Runner-up in the Macro category went to UK-based photographer Robert Page for his image, entitled ‘Mating red-eyed damselﬂies’ that was shot with a Nikon D7200 paired with a 500mm f5.6 lens. Robert explained the frame; ‘I have observed and photographed damselﬂies on the ponds in my local park in London for years. Last summer, during the July heat-wave on an especially hot and muggy but overcast day, I went with the intention of trying to capture some shots using exposure compensation as I’d recently begun experimenting more with it. The damselﬂies were out in great numbers all over the surface of the water and due to the lack of direct sunlight I was able to shoot with a bit of positive compensation to leave the water white or near white. It then just became a question of looking for the most photogenic pairing and this group stood out due to the symmetry. This breeding behaviour lasted exactly 1 day, as the next day I went back and the activity had already subsided for another year.’
Christian Wappl was Highly Commended in the Macro category for this image, entitled ‘Trailblazer’, which was shot in Thailand using a Canon EOS 5DS paired with a Canon EF 16–35mm f/4L lens. Christian commented; ‘It was past midnight in the forest of the Peninsular Botanic Garden (Trang, Thailand), but a light still shone in the dark. A large ﬁreﬂy larva (Lamprigera sp.) emitted a constant glow from its light organs.’
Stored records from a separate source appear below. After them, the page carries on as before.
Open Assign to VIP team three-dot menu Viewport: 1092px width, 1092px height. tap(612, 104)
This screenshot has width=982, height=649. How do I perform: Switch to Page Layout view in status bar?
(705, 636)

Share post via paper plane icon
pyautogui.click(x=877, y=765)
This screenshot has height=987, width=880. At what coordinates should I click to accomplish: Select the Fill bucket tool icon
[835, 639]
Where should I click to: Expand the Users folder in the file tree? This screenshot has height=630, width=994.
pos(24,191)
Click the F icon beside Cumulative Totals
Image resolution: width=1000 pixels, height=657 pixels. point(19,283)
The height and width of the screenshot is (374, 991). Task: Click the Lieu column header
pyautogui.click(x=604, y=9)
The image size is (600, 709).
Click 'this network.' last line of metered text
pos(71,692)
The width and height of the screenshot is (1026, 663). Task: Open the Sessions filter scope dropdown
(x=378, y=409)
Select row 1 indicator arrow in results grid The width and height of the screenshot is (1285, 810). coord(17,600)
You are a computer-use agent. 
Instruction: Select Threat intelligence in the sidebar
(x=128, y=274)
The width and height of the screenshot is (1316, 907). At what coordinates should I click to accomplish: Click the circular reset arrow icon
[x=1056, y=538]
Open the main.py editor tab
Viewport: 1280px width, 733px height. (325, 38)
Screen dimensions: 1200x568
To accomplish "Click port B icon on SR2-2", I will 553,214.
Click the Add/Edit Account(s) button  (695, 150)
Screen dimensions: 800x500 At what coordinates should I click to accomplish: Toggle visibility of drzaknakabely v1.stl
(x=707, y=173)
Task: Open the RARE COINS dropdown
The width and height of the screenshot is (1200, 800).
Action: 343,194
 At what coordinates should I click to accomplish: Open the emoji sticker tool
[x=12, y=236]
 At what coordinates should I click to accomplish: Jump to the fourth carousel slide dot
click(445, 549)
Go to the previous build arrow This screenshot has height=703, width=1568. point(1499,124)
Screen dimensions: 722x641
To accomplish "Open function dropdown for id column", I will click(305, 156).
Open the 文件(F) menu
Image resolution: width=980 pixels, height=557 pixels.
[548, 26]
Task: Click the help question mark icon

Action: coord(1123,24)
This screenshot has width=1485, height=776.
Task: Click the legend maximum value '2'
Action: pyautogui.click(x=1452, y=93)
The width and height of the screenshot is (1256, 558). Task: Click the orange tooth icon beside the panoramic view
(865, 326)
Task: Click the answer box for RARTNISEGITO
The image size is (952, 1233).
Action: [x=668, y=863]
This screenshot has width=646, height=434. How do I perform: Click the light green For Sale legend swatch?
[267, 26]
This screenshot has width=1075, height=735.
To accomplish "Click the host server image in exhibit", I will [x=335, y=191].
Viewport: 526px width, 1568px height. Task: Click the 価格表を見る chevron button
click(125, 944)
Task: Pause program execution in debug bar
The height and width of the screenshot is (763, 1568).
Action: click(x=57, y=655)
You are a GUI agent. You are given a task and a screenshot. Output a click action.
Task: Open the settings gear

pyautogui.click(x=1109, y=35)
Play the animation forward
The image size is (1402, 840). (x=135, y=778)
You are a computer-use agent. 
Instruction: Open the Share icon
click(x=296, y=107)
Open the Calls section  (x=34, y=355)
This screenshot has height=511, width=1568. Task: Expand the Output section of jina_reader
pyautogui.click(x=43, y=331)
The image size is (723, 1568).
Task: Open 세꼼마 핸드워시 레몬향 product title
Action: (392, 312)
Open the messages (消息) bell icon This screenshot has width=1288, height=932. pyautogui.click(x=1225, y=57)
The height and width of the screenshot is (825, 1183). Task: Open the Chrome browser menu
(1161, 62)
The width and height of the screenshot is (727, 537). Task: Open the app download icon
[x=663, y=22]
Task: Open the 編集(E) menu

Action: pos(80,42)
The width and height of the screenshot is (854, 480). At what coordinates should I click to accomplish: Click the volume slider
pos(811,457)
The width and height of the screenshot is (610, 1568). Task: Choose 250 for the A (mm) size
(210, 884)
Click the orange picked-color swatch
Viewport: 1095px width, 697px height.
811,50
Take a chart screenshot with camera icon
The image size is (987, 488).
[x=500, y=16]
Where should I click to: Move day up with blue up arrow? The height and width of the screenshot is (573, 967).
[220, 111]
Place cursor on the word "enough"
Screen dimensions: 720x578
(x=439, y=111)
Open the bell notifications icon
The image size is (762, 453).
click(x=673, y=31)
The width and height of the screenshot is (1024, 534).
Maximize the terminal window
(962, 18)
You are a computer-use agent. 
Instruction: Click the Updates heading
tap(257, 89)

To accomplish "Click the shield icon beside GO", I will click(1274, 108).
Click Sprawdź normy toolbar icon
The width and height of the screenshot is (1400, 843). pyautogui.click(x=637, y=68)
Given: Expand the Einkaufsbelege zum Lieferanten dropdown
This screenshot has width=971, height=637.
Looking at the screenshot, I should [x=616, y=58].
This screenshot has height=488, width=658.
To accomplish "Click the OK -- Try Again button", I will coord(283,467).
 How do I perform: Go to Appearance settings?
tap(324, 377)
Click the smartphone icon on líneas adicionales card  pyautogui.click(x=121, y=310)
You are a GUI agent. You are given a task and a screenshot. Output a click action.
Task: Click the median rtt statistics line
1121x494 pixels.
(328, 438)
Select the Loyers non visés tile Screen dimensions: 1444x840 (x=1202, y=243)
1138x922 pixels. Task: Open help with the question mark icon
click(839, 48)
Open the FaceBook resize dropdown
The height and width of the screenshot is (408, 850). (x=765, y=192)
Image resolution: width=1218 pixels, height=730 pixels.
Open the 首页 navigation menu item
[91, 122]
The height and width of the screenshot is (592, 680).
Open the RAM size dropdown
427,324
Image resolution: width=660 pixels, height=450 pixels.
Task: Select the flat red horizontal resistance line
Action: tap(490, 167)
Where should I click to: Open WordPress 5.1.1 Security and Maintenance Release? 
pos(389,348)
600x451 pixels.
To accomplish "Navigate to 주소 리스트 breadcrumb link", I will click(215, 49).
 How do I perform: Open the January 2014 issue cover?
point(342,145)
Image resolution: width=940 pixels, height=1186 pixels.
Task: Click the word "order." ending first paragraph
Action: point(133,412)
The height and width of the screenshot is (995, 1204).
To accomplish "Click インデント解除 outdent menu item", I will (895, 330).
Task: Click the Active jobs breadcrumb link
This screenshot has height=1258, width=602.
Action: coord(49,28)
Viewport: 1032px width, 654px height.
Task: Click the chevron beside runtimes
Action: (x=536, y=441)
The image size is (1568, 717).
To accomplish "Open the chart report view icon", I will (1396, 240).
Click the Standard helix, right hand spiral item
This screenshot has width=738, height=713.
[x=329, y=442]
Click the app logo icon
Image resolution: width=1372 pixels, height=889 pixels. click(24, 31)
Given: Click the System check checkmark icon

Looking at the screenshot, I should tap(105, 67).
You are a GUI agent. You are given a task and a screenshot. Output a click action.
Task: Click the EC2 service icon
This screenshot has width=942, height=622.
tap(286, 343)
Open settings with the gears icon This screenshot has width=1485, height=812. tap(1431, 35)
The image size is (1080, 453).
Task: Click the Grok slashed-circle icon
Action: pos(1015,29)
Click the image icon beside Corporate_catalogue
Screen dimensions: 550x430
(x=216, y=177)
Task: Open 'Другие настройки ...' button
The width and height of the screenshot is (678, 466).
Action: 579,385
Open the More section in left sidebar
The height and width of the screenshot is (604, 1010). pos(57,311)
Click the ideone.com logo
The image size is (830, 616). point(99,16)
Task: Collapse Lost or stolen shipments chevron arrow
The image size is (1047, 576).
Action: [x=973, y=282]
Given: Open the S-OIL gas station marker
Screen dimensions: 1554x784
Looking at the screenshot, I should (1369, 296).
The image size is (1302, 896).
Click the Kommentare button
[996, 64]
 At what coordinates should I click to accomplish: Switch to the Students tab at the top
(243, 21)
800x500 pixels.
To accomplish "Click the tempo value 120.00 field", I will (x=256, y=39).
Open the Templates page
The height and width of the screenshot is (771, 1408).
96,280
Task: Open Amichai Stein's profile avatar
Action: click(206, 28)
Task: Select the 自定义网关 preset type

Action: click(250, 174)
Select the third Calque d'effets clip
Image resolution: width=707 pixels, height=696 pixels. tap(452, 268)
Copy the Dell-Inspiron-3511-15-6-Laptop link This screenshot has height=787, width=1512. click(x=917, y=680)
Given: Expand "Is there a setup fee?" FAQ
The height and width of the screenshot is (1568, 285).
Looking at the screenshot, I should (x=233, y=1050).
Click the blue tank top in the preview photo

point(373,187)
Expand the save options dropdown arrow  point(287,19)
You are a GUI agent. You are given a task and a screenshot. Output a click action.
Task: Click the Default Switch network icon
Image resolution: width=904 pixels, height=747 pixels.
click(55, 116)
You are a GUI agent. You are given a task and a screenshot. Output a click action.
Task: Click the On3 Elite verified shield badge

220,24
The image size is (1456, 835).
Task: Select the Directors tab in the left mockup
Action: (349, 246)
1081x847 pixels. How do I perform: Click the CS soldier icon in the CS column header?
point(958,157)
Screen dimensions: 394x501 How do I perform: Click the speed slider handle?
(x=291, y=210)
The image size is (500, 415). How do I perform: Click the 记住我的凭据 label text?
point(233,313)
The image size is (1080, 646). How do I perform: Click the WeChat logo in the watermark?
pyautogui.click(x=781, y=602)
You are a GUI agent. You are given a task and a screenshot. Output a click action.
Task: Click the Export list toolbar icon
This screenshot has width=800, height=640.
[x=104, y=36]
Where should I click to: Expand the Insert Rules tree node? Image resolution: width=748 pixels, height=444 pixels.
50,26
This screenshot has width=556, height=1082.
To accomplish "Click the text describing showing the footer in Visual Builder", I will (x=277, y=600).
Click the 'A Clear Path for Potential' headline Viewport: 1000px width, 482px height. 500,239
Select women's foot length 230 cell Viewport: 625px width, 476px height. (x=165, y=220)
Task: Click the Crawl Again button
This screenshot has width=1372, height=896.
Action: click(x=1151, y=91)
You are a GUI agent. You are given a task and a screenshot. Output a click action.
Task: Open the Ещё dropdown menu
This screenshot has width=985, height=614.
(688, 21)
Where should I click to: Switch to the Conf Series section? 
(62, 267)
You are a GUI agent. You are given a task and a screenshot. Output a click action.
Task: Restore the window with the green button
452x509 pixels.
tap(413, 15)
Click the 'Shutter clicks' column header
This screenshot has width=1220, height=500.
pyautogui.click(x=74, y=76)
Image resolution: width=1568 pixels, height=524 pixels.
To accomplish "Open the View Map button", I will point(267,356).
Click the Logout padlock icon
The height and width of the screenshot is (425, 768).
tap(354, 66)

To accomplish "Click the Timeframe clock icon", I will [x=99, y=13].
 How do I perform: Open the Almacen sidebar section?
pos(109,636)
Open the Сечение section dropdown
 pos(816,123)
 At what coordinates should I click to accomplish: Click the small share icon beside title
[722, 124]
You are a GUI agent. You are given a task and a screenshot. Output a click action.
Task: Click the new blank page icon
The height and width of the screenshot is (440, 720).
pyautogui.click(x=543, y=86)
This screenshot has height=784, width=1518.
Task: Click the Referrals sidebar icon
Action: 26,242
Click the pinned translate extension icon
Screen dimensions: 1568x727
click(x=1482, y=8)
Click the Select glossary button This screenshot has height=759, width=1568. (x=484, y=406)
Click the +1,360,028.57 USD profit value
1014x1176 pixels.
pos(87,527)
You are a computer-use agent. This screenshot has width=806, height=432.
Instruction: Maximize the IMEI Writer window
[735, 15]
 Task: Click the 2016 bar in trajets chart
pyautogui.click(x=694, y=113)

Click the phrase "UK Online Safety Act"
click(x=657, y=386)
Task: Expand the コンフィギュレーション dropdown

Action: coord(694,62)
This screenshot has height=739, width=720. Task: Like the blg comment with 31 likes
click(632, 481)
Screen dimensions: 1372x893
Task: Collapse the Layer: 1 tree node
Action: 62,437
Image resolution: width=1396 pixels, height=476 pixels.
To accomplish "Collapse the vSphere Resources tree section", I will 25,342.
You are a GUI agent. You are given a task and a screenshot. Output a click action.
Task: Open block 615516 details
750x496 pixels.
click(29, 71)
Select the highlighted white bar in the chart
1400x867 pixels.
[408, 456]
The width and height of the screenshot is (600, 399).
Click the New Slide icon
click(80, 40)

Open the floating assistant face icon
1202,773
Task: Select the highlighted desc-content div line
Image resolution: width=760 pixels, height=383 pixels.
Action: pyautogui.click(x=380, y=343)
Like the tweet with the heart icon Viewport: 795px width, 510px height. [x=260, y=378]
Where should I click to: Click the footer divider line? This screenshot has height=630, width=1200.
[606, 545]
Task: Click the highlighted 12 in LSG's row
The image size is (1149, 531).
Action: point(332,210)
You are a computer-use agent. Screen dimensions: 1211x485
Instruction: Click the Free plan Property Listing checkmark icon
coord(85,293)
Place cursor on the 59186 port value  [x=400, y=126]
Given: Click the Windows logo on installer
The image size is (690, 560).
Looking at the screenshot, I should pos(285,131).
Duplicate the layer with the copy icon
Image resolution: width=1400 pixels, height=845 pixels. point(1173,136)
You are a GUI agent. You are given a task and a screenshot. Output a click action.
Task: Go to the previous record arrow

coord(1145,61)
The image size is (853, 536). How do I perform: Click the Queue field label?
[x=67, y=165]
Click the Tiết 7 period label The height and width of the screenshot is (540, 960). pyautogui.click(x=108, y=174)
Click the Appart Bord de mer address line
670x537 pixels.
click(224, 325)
Another Highly Commended entry in the Landscape category was this superlative frame from Dipanjan Pal. Entitled ‘Coexistence’ and shot in Iceland using a DJI Mavic Pro drone, Dipanjan commented about the image; ‘This is a scene very close to one of the popular mountains of Iceland. While ﬂying my drone to the mountain with my drone’s camera pointed downward, I suddenly noticed this beautiful landscape with the blue river perfectly pop-ping against the black sand. The sun peeking through the clouds added more drama to the scene.’